Army's Use of China-Owned App Raises Concerns

Senate Democratic Leader Chuck Schumer asked Army officials about potential national security risks posed by its use of the TikTok video app.

Senate Minority Leader Chuck Schumer, D-N.Y., at a news conference at the Capitol in Washington, Sept. 17, 2019.
Senate Minority Leader Chuck Schumer, D-N.Y., at a news conference at the Capitol in Washington, Sept. 17, 2019.
AP Photo/J. Scott Applewhite

WASHINGTON (AP) — The Army's use of a China-owned video app called TikTok as part of a new campaign to recruit young people into the service is raising concerns on Capitol Hill.

Democratic Sen. Chuck Schumer sent a letter to Army Secretary Ryan McCarthy asking about potential national security risks posed by the social media platform.

Schumer said national security experts have raised concerns about TikTok's collection and handling of user data, including personal information, locations and other content. And he noted that Chinese laws compel companies to cooperate with China's government and intelligence collection.

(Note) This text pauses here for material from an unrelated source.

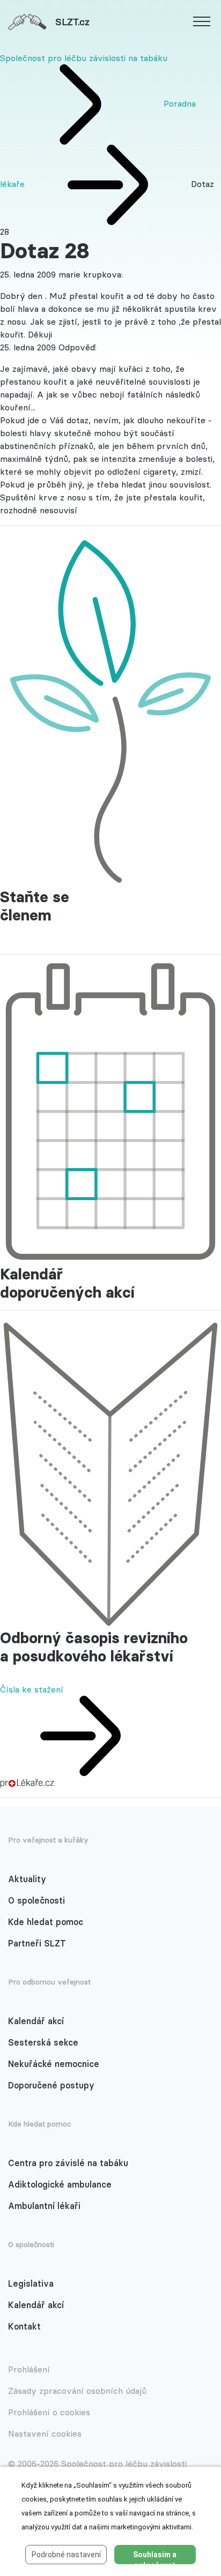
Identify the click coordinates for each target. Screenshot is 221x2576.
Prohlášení (29, 2369)
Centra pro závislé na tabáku (68, 2163)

"While I recognize that the Army must adapt its recruiting techniques in order to attract young Americans to serve, I urge you to assess the potential national security risks posed by China-owned technology companies before choosing to utilize certain platforms," Schumer, D-N.Y., said in the letter.

His comments came in the wake of broader U.S. interest in TikTok, which is used by millions of young adults and teenagers. The U.S. Committee on Foreign Investment in the United States, which reviews acquisitions by foreign firms, has started a preliminary review of TikTok owner ByteDance's acquisition of another app,, according to an official.

The committee does not comment on specific cases, but an official familiar with the matter said preliminary discussions are underway. The official spoke on condition of anonymity to discuss internal deliberations.

Lt. Col. Audricia Harris, a spokeswoman for McCarthy, said Tuesday that the Army is aware of the TikTok concerns.

"While these concerns are not unique to any specific social media platform, we take matters of security seriously and make every effort to ensure our force is safeguarding sensitive and personal information," Harris said.

TikTok has said its data is not subject to Chinese law and that it does not remove content based on "sensitivities related to China."

On the app, people share short videos, often set to music.

Faced with recruiting struggles, the Army over the past year has begun to shift to more online communications, saying that young people are now more interested in connecting online rather than in person. As a result, the Army is sending teams of recruiters into popular gaming contests such as Ultimate Fighter, Madden Football or the addictive Fortnite: Battle Royale, an online survival game. And recruiters are allowed to use online apps to reach young people.

The issue has also been raised as a wider concern for Defense Department personnel. Lt. Col. Uriah Orland, a Pentagon spokesman, said the Defense Department doesn't provide specific guidance on individual social media platforms, but instead issues broader recommendations. "Threats posed by social media are not unique to TikTok, though they may certainly be greater on that platform, and DoD personnel must be cautious when making any public or social media post," he said.

Schumer also asked the U.S. intelligence community to assess national-security risks of TikTok and other Chinese-owned content platforms in the U.S.

In his letter to McCarthy, Schumer asked if the Army consulted with the intelligence community about TikTok and other China-owned platforms, or if there were future plans to do so.